Phobia of losing control in speaking situations. - Spelunking troglodyte.
All animals are driven by their fear toward a safer place. Wounded, sick animals are likely to rest in caves or other hiding-places. They wait until they gain their energy again.
The lightning of freedom touched the top of my head, and it was so promising, so beautiful that I huddled myself up, running back to my old, well-furnished cave called "me". It was too shiny. Can you understand that?! Well, you'll have to...
Now I'm in my purgatory, tied myself up in knots: I can't leave the cave because I still compulsively think that the world is full of spiders; but I can't stay here because 1: the spiders have discovered it, and 2: something which I had called freedom at that moment (or rather I had been called by it) are attracting me toward the Unknown. Toward Myself, as it really is. Or could be.
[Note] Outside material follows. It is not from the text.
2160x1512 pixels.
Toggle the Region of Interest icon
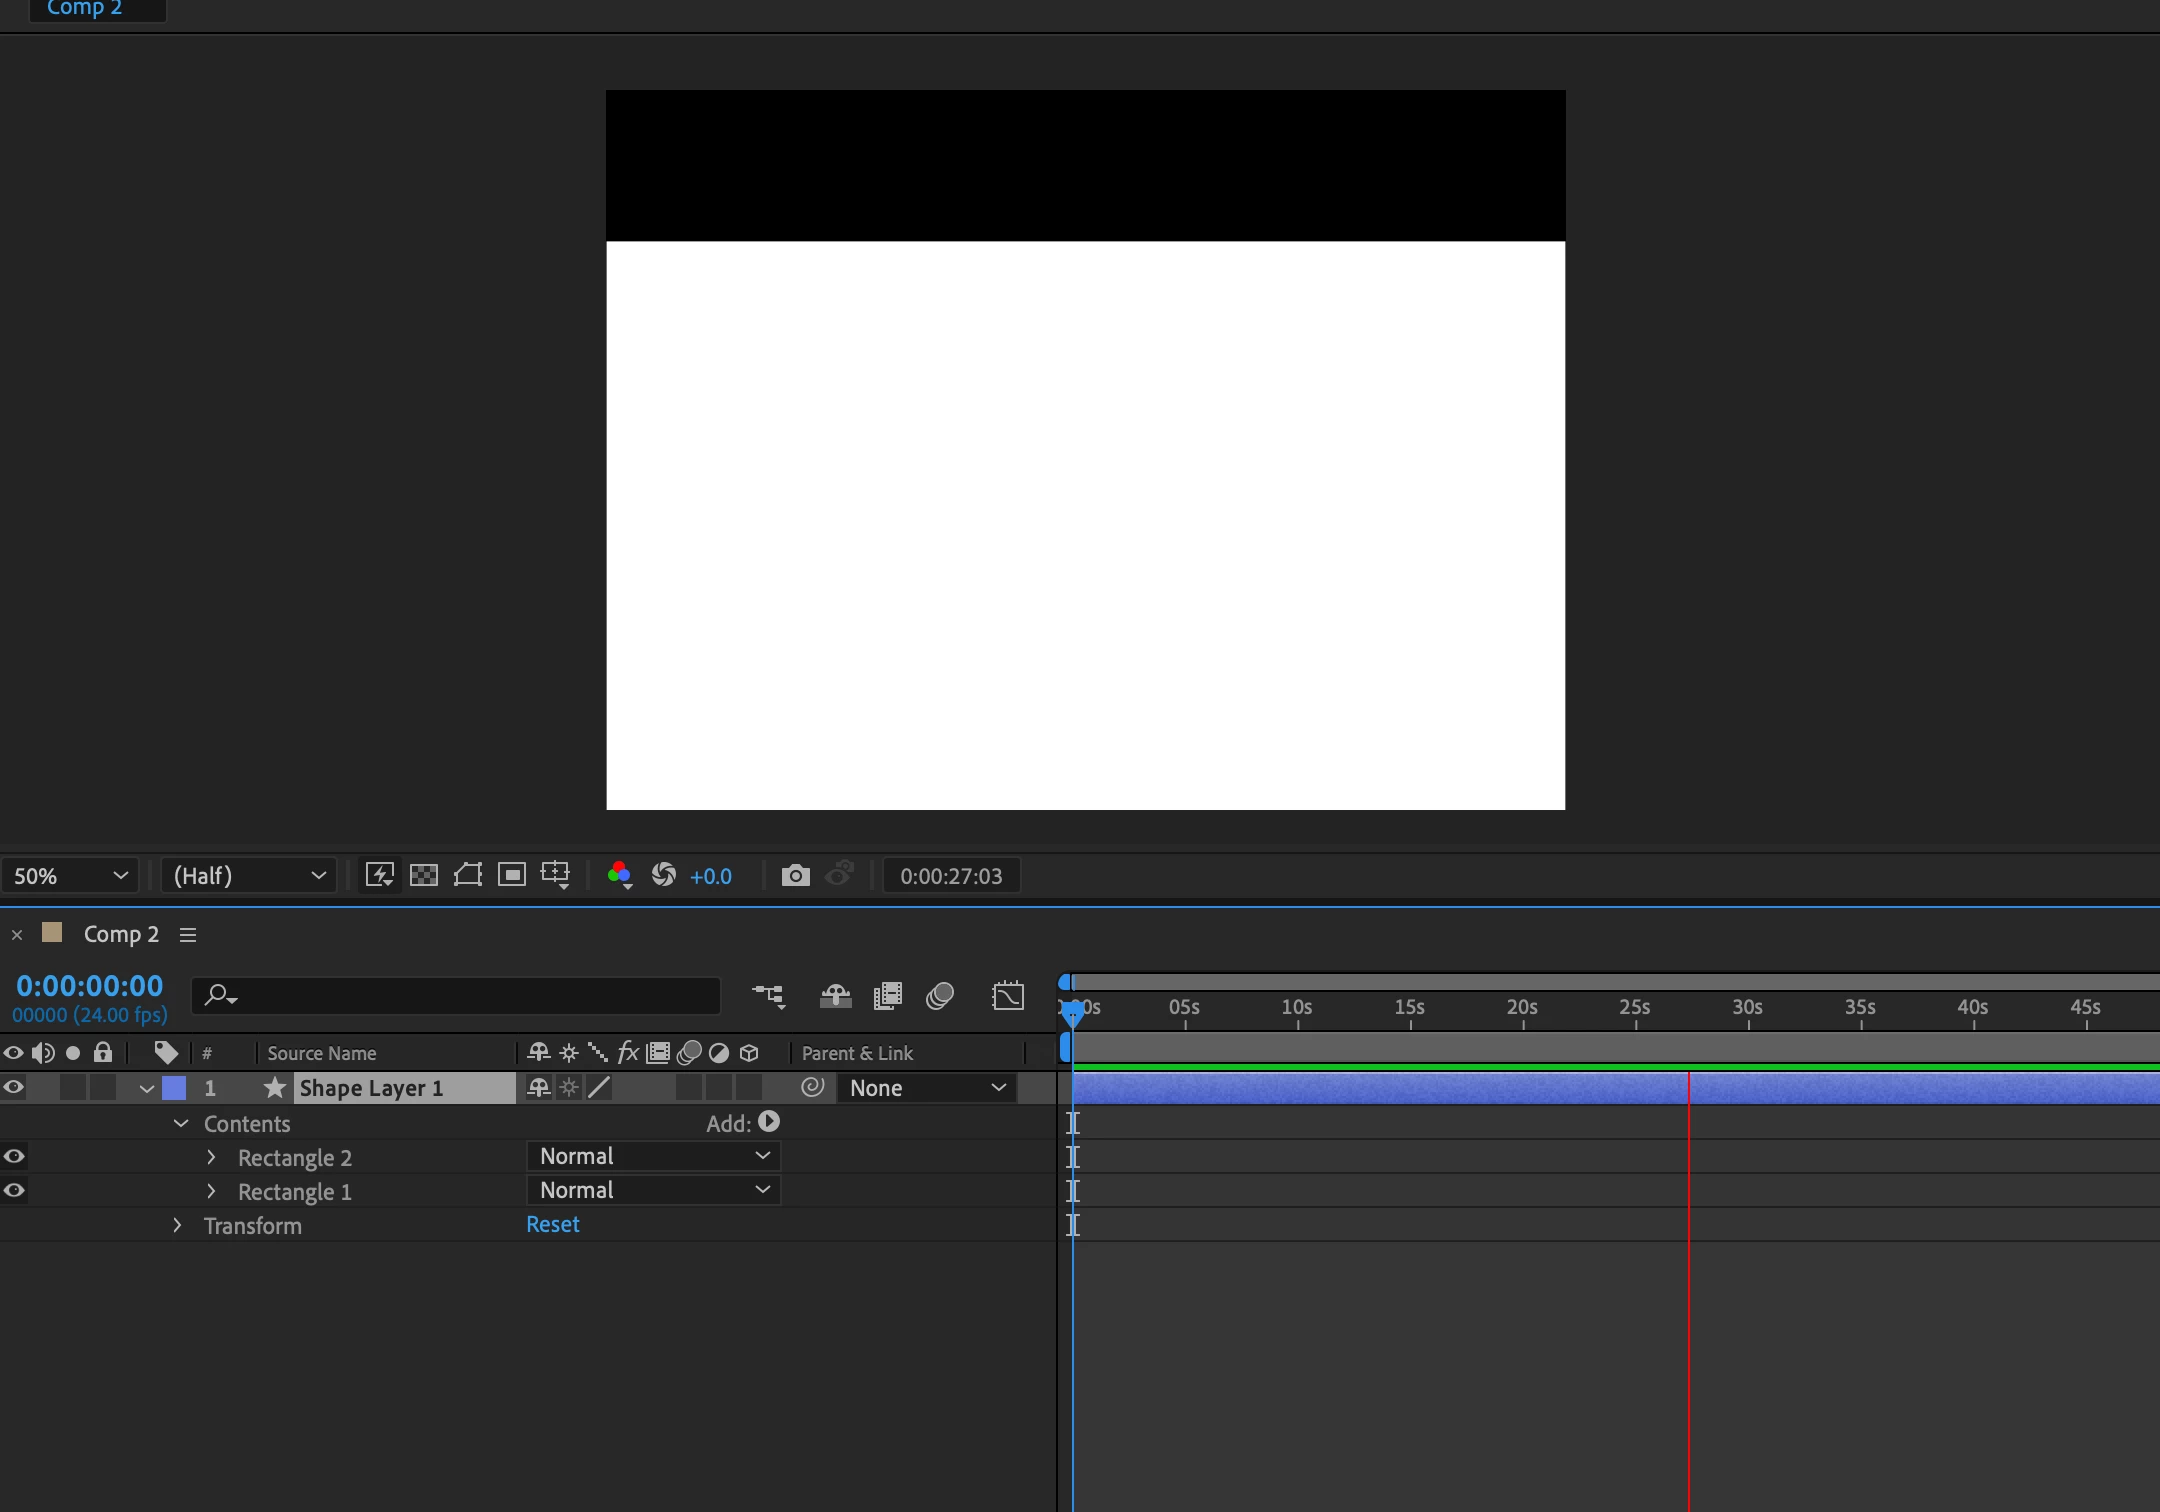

This both frightening and comic state is called "Phobia of the good" in philosophy: when someone who had been living his life in an entirely wrong way, far away from himself, never known of that, and he suddenly are touched by freedom, by the "good" way. It's rather funny, but be sure it's really frightening too: that I'm afraid to fully understand the very fact that I have been being afraid all my life in vain; and if I'd choose to, I could stop that in any moment.
I could stop that now.
But instead of that I'm drawing signs on the walls, believing that I do that to help other poor stutterers not to think it's their home. No: it's a lie. I'm just stalling for time. What a fool I am!